But this general improvement in the quality of the Red Army was not only due to
psychological causes. In 1941 and 1942 the Russian troops had had the deeply depressing feeling of having to fight against a stronger enemy; heroism, guts, self-sacrifice were all very well, but what could they do against an enemy whose infantry, with its variety of automatic weapons, had far greater fire-power than themselves, and who had far more
tanks and planes?
Today it is admitted that Soviet armaments production did not reach a satisfactory level until the autumn of 1942. The evacuation of hundreds of plants from west to east in the autumn and winter of 1941 had resulted in an almost catastrophic drop in arms
production, which largely accounted for the disappointing results of the Russian Moscow counter-offensive in the winter of 1941-2 and for the disasters of the summer of 1942.

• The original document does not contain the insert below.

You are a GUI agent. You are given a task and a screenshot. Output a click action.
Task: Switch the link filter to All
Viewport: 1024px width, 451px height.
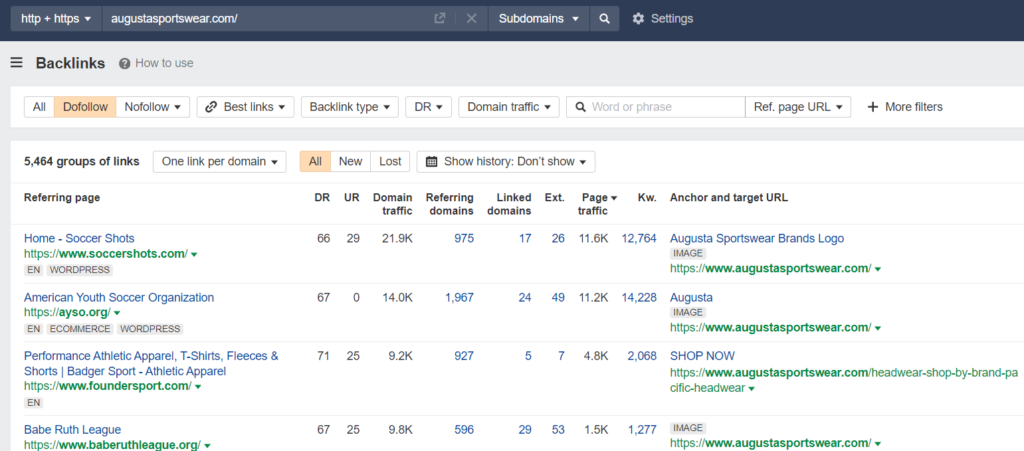tap(39, 107)
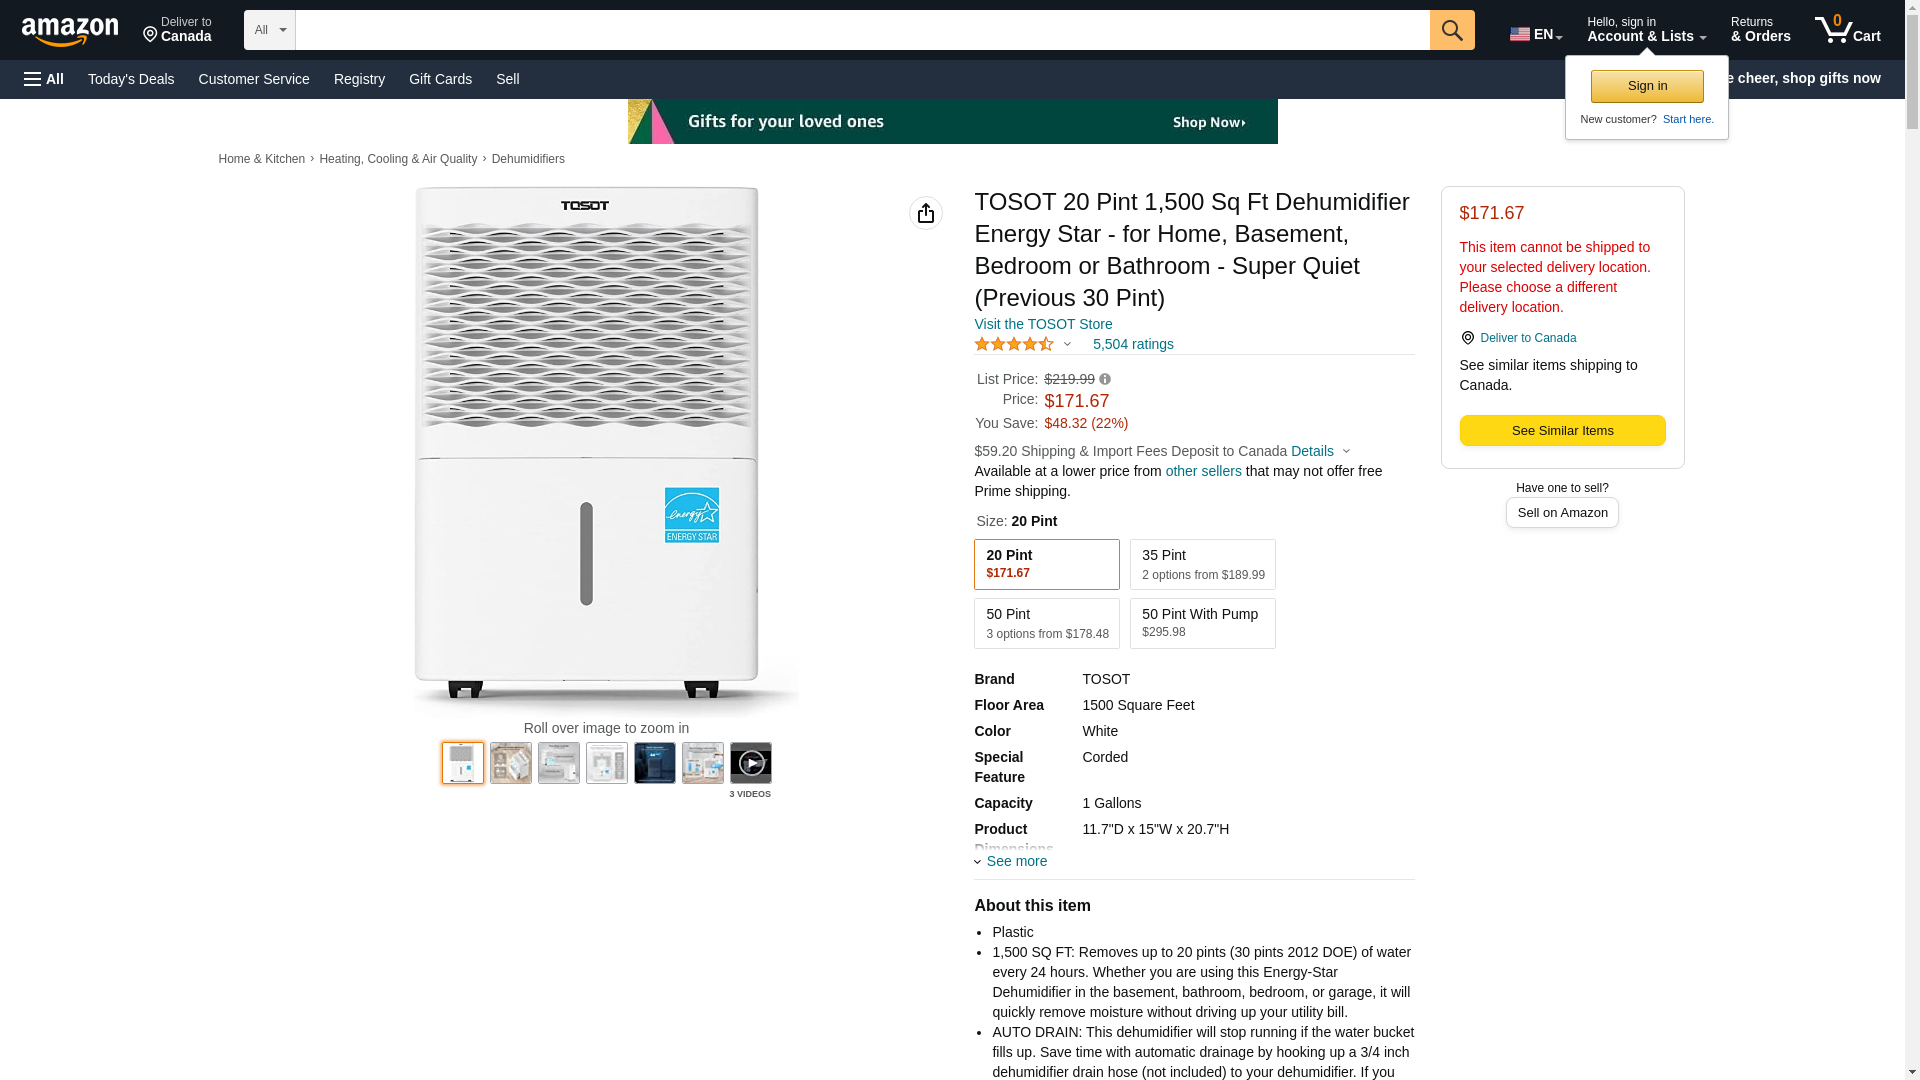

After the loss of the Krivoi Rog iron ore, the Donbas coal, and the Ukrainian electric power-stations, there was a serious shortage in the east (where most of the armaments industry was now concentrated) of both power and metals. The total fuel resources were only half of what they had been before the war. The engineering works of Siberia and the Urals could not work at full capacity, and, during most of 1942 the output of tanks, planes, guns and ammunition was well below the Red Army's requirements. Draconian
measures had to be taken to increase output. New coal-mines had to be speedily sunk; new power-plants had to be built; the People's Commissariat for Coal had some 200,000
more or less "improvised" new miners placed at its disposal, and a special food reserve had to be constituted to keep them going. Tens of thousands of new miners were sent
from various parts of the country to the Karaganda coal area in Kazakhstan—nearly all of them women and very young people, who had to be trained in the shortest possible time.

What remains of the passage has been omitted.